**AIM OF THE EXERCISE**
Everything from the line containing "Instruction: Click freq" through the last line of the records must be returned verbatim, and nothing outside that range.

= = =

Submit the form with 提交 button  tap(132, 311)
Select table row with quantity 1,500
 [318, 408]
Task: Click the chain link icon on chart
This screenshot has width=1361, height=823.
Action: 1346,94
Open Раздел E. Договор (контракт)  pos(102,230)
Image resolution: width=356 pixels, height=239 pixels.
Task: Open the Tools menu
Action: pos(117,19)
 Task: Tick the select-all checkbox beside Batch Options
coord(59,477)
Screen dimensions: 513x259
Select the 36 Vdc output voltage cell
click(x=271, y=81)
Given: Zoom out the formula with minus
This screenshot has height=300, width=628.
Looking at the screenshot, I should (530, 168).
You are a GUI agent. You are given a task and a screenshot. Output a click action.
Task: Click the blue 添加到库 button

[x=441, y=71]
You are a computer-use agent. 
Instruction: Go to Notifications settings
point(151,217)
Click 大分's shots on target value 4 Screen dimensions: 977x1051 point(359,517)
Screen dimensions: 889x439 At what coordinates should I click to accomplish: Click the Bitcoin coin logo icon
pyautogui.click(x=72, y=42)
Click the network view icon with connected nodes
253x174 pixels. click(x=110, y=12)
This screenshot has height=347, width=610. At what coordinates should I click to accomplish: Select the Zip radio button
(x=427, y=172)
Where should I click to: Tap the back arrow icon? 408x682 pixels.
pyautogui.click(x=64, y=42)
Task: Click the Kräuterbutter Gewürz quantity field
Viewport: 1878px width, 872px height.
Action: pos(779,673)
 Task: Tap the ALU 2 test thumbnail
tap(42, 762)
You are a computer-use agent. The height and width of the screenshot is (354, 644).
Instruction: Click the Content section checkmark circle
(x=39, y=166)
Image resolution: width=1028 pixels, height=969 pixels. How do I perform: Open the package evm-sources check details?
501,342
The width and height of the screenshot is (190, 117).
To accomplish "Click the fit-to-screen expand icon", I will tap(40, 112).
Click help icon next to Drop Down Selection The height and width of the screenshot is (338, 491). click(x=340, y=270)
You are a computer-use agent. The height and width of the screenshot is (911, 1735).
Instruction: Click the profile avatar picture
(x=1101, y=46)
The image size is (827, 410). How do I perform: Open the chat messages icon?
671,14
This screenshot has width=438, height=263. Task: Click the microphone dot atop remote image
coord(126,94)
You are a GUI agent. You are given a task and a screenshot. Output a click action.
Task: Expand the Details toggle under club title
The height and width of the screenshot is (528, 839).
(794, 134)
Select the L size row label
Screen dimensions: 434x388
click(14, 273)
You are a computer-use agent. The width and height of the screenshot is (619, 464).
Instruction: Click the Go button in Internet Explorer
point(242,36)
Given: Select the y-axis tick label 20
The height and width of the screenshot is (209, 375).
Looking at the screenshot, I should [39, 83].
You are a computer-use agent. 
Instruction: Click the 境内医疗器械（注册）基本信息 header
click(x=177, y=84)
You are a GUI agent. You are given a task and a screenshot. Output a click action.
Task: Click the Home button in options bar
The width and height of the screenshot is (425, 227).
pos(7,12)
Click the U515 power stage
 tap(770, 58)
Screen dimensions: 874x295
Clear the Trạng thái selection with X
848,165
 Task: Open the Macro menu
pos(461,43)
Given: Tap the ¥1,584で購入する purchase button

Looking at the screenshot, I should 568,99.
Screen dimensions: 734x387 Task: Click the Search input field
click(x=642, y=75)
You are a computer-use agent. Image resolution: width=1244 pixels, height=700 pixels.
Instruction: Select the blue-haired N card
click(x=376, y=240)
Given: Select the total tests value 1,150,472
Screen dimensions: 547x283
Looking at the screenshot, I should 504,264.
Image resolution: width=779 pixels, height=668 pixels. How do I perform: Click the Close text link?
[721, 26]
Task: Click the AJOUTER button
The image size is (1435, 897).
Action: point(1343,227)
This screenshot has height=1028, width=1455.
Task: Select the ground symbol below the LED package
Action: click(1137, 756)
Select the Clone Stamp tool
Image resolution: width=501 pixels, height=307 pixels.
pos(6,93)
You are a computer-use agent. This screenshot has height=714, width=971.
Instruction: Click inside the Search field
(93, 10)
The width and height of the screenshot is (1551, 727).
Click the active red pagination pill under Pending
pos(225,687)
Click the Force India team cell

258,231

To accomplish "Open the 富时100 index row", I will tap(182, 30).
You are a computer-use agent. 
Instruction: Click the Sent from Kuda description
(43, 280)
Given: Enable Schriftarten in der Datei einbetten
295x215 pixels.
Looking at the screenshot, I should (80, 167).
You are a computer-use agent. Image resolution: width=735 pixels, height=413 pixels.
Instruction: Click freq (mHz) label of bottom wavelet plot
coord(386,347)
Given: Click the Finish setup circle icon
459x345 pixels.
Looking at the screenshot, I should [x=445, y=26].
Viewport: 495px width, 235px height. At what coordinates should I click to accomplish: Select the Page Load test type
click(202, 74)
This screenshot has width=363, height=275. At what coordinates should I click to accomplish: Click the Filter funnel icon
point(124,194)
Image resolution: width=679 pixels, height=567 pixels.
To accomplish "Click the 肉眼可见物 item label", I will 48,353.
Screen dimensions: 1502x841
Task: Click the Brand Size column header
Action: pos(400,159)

= = =

**EXERCISE SOLUTION**
Instruction: Click freq (mHz) label of bottom wavelet plot
coord(386,347)
Given: Click the Finish setup circle icon
459x345 pixels.
Looking at the screenshot, I should [x=445, y=26].
Viewport: 495px width, 235px height. At what coordinates should I click to accomplish: Select the Page Load test type
click(202, 74)
This screenshot has width=363, height=275. At what coordinates should I click to accomplish: Click the Filter funnel icon
point(124,194)
Image resolution: width=679 pixels, height=567 pixels.
To accomplish "Click the 肉眼可见物 item label", I will 48,353.
Screen dimensions: 1502x841
Task: Click the Brand Size column header
Action: pos(400,159)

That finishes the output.